__Problem requirements__
Output the data exactly, with every line intact.

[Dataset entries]
----

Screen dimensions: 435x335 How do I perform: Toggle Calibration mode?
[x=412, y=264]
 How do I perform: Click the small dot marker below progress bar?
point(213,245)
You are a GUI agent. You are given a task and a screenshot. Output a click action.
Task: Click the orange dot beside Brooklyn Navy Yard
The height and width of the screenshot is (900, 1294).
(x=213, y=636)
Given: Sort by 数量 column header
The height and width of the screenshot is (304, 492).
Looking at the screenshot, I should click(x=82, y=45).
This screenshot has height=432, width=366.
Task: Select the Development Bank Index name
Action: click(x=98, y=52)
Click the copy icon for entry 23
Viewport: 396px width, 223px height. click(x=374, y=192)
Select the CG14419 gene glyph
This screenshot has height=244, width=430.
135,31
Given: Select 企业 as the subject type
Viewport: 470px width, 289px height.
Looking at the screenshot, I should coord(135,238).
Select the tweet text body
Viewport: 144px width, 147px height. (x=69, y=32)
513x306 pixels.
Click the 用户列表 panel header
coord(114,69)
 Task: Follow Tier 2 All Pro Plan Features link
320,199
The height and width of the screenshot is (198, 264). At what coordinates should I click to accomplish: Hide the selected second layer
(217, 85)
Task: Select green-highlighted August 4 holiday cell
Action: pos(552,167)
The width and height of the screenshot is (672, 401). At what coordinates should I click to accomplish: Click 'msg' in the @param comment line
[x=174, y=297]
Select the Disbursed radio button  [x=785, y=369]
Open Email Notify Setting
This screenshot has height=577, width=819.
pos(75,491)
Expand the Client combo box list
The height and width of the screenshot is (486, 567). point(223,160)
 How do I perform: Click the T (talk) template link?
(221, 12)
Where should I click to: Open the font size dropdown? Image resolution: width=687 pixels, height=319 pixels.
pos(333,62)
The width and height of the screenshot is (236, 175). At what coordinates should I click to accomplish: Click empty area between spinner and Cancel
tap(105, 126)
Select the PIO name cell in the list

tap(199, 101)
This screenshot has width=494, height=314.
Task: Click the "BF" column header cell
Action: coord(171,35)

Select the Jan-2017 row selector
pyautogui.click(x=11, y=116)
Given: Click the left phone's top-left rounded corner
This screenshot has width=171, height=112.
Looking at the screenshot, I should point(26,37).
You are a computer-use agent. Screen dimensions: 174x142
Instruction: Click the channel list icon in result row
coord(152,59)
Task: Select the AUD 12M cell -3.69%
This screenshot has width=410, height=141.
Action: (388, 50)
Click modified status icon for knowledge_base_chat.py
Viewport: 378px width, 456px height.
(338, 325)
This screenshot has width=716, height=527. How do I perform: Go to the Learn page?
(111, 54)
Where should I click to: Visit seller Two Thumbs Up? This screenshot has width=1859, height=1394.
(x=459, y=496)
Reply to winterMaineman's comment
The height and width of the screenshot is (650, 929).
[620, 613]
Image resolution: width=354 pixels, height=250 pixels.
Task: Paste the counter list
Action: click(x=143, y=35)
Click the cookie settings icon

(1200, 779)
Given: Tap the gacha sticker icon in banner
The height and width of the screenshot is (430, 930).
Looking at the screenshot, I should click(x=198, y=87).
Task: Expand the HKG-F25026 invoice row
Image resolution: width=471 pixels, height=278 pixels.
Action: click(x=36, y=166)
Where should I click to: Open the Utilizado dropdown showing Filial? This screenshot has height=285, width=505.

----

__Final answer__
Screen dimensions: 435x335 How do I perform: Toggle Calibration mode?
[x=412, y=264]
 How do I perform: Click the small dot marker below progress bar?
point(213,245)
You are a GUI agent. You are given a task and a screenshot. Output a click action.
Task: Click the orange dot beside Brooklyn Navy Yard
The height and width of the screenshot is (900, 1294).
(x=213, y=636)
Given: Sort by 数量 column header
The height and width of the screenshot is (304, 492).
Looking at the screenshot, I should click(x=82, y=45).
This screenshot has height=432, width=366.
Task: Select the Development Bank Index name
Action: click(x=98, y=52)
Click the copy icon for entry 23
Viewport: 396px width, 223px height. click(x=374, y=192)
Select the CG14419 gene glyph
This screenshot has height=244, width=430.
135,31
Given: Select 企业 as the subject type
Viewport: 470px width, 289px height.
Looking at the screenshot, I should coord(135,238).
Select the tweet text body
Viewport: 144px width, 147px height. (x=69, y=32)
513x306 pixels.
Click the 用户列表 panel header
coord(114,69)
 Task: Follow Tier 2 All Pro Plan Features link
320,199
The height and width of the screenshot is (198, 264). At what coordinates should I click to accomplish: Hide the selected second layer
(217, 85)
Task: Select green-highlighted August 4 holiday cell
Action: pos(552,167)
The width and height of the screenshot is (672, 401). At what coordinates should I click to accomplish: Click 'msg' in the @param comment line
[x=174, y=297]
Select the Disbursed radio button  [x=785, y=369]
Open Email Notify Setting
This screenshot has height=577, width=819.
pos(75,491)
Expand the Client combo box list
The height and width of the screenshot is (486, 567). point(223,160)
 How do I perform: Click the T (talk) template link?
(221, 12)
Where should I click to: Open the font size dropdown? Image resolution: width=687 pixels, height=319 pixels.
pos(333,62)
The width and height of the screenshot is (236, 175). At what coordinates should I click to accomplish: Click empty area between spinner and Cancel
tap(105, 126)
Select the PIO name cell in the list

tap(199, 101)
This screenshot has width=494, height=314.
Task: Click the "BF" column header cell
Action: coord(171,35)

Select the Jan-2017 row selector
pyautogui.click(x=11, y=116)
Given: Click the left phone's top-left rounded corner
This screenshot has width=171, height=112.
Looking at the screenshot, I should point(26,37).
You are a computer-use agent. Screen dimensions: 174x142
Instruction: Click the channel list icon in result row
coord(152,59)
Task: Select the AUD 12M cell -3.69%
This screenshot has width=410, height=141.
Action: (388, 50)
Click modified status icon for knowledge_base_chat.py
Viewport: 378px width, 456px height.
(338, 325)
This screenshot has width=716, height=527. How do I perform: Go to the Learn page?
(111, 54)
Where should I click to: Visit seller Two Thumbs Up? This screenshot has width=1859, height=1394.
(x=459, y=496)
Reply to winterMaineman's comment
The height and width of the screenshot is (650, 929).
[620, 613]
Image resolution: width=354 pixels, height=250 pixels.
Task: Paste the counter list
Action: click(x=143, y=35)
Click the cookie settings icon

(1200, 779)
Given: Tap the gacha sticker icon in banner
The height and width of the screenshot is (430, 930).
Looking at the screenshot, I should click(x=198, y=87).
Task: Expand the HKG-F25026 invoice row
Image resolution: width=471 pixels, height=278 pixels.
Action: click(x=36, y=166)
Where should I click to: Open the Utilizado dropdown showing Filial? This screenshot has height=285, width=505.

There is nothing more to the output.